By BasisPoint Insight
June 13, 2025 at 8:08 AM IST
With India’s automobile sales at an inflection point, a report by Kotak Institutional Equities suggests that a cut in fuel prices could provide a significantly larger boost to vehicle demand than interest rate reductions.
According to the report a ₹4 per litre cut in fuel prices could reduce the total cost of ownership for two-wheelers and passenger vehicles by up to 3%, while a 100-basis-point cut in interest rates would only reduce ownership costs by 0.5–1%. The implication is clear: if policymakers want to spur consumer spending and revive vehicle demand, slashing petrol and diesel prices offers far more bang for the buck than tweaking repo rates.
The Reserve Bank of India has cut its repo rate by 100 bps since February to boost growth as inflation has stayed below its medium-term target of 4% for the past few months.
In absolute terms, the report shows that the average five-year fuel cost for a Maruti Swift buyer in Delhi is nearly ₹420,000, more than half the vehicle’s ex-showroom price.
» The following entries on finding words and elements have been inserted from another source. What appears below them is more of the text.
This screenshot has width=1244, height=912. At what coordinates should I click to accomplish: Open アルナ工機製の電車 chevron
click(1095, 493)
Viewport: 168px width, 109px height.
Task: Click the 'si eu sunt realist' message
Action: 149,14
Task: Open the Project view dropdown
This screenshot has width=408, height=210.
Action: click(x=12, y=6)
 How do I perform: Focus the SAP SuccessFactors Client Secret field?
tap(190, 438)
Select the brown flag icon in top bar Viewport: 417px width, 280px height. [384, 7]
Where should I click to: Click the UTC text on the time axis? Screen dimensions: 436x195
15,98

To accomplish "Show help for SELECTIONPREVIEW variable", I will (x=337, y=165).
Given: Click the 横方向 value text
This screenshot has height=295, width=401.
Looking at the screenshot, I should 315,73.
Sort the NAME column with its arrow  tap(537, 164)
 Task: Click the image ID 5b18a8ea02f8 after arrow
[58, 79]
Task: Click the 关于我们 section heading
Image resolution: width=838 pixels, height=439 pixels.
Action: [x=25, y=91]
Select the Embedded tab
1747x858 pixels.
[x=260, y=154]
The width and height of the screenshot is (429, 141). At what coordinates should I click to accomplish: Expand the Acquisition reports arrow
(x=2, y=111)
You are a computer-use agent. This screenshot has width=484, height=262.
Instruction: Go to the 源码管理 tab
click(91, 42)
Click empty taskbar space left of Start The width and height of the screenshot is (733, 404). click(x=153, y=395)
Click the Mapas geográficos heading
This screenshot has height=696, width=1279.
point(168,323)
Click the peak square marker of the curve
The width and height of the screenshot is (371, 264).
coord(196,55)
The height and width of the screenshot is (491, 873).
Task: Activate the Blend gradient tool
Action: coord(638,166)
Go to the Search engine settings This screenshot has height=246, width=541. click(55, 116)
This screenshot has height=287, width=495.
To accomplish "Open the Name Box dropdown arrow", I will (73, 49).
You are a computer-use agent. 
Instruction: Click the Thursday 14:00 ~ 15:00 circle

In contrast, the interest cost over a typical car loan tenure is under ₹110,000. This makes fuel price movements a much stronger lever on consumer behavior than monetary policy actions alone.
“The ownership cost is highly sensitive to retail fuel prices, especially in urban and lower-income segments. A meaningful reduction in fuel rates will immediately lower household outgo,” the report said.
Fiscal Opportunity
The Kotak team estimates that the government can pass on ₹1.1–1.3 trillion in annualised savings to consumers by reducing fuel prices to import parity levels, bringing oil marketing companies’ marketing margins down to a normal ₹3–4 per litre. These savings alone could provide a 0.3% boost to GDP, it said.
Despite falling crude prices, retail petrol and diesel prices have remained high due to elevated margins for OMCs. In 2023-24, these companies reported super-normal profits on the back of high retail fuel prices.
The report also assessed other potential measures such as a cut in GST rates. A full pass-through of the ₹1.2 trillion savings through GST cuts could lower the effective GST rate by just 65 basis points—from 11.5% to 10.9%. However, such indirect benefits are less likely to influence high-cost consumer durable purchases like vehicles.
The report also notes that the government has the fiscal room to implement such a cut. Lower-than-expected capital expenditure on new initiatives like AI and R&D could free up funds. The report recommends a mix of broad-based GST relief and targeted fuel price cuts, particularly in mass consumption categories.
As the RBI holds its ground on rate cuts amid disinflationary trends, the ball may now be in the government's court to complement monetary easing with fiscal moves that directly support consumer pockets—and vehicle sales.